Additionally, within this family (i.e., the BH3 mimetics), there exist differences in the efficacy of senolysis between specific drugs and this remains of therapeutic interest. Both senescent cells, malignant cells, undifferentiated stem cells, and megkaryocytes show selectivity in response to different members of this class of drug, related to varying expression of different members of the Bcl-2 family. For example, venetoclax (ABT-199); a selective Bcl-2 inibitor which is used in the treatment of multiple myeloma has been shown to be effective in the setting of high Bcl-2 expression with concomittant low Bcl-XL expression and cells which co-express Bcl-2 and Bcl-XL to similar levels are resistant to venetoclax and require additional treatment with a Bcl-XL inhibitor (Punnoose et al., 2016).

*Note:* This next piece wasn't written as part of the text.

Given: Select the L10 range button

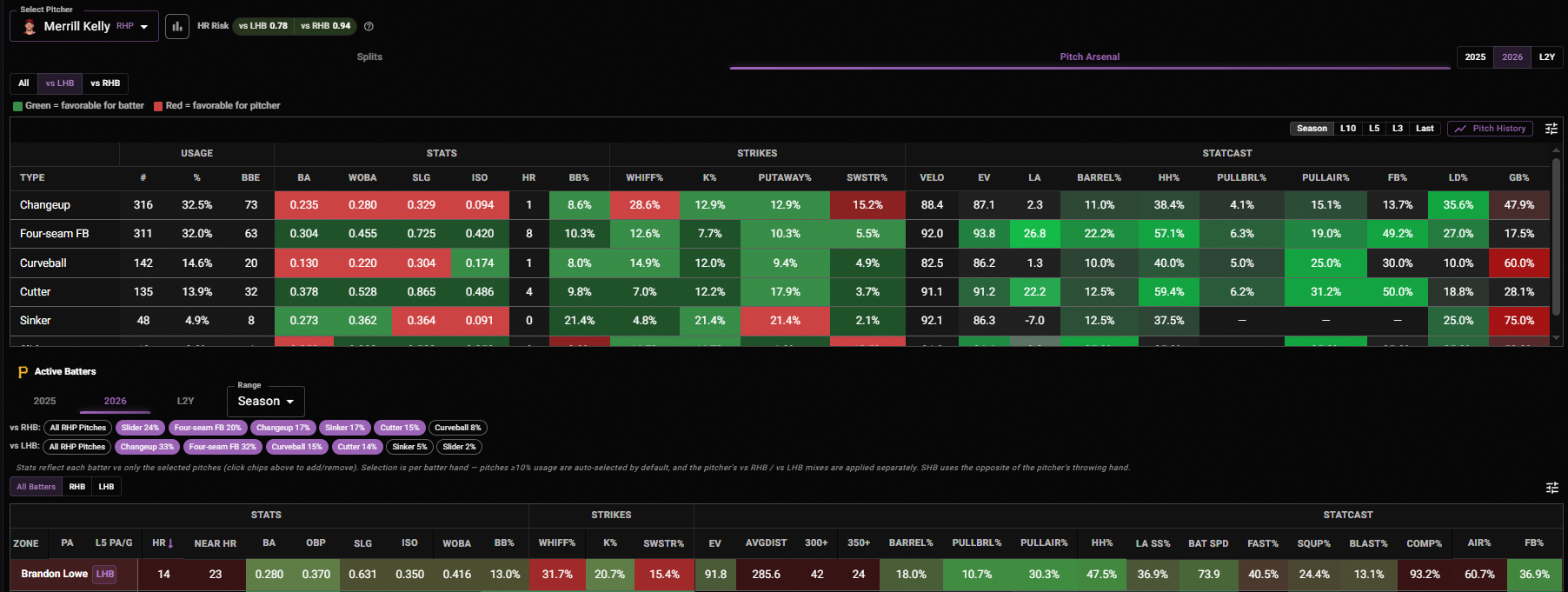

Inhibition of Bcl-XL and Bcl-W in vitro and in vivo has been shown to induce apoptosis of senescent cells, whereas Bcl-2 inhibition alone had no significant senolytic effect. This suggests that ABT-263 or ABT-737 may be better therapeutic choices in terms of senolytics. (Yosef et al., 2016) It is worth noting, as mentioned above, Bcl-XL is a key pro-survival protein involved in the maintenance of platelets; thus explaining the resultant thromobocytopenia observed with ABT-263 and not seen with ABT-199 (Kile, 2014).
Dasatinib and Quercetin
Transplantation of senescent cells into healthy young mice has been shown to induce physical dysfunction, and earlier death. Depletion of senescent cells in this context with combination of dasatinib and quercetin (D+Q) attenuated the deterioration in walking speed, hanging endurance, and grip strength with similar beneficial effects on frailty in naturally aged mice (Xu et al., 2018).
With respect to mechanism of action; D+Q are proposed to have multiple intracellular targets. (Paez-Ribes et al., 2019) Dasatinib is a tyrosine kinase inhibitor which inhibits Ephrin B (EFNB)-dependent suppression of apoptosis, and has been shown to preferentially decrease viability and increase cell death in senescent compared to non-senescent human pre-adipocytes. (Zhu et al., 2015) Quercetin is a naturally occurring flavonoid which inhibits phosphoinositide 3- kinase (PI3K) and has been shown to induce cell death in senescent human umbilical vein endothelial cells (HUVECs) (Zhu et al., 2015).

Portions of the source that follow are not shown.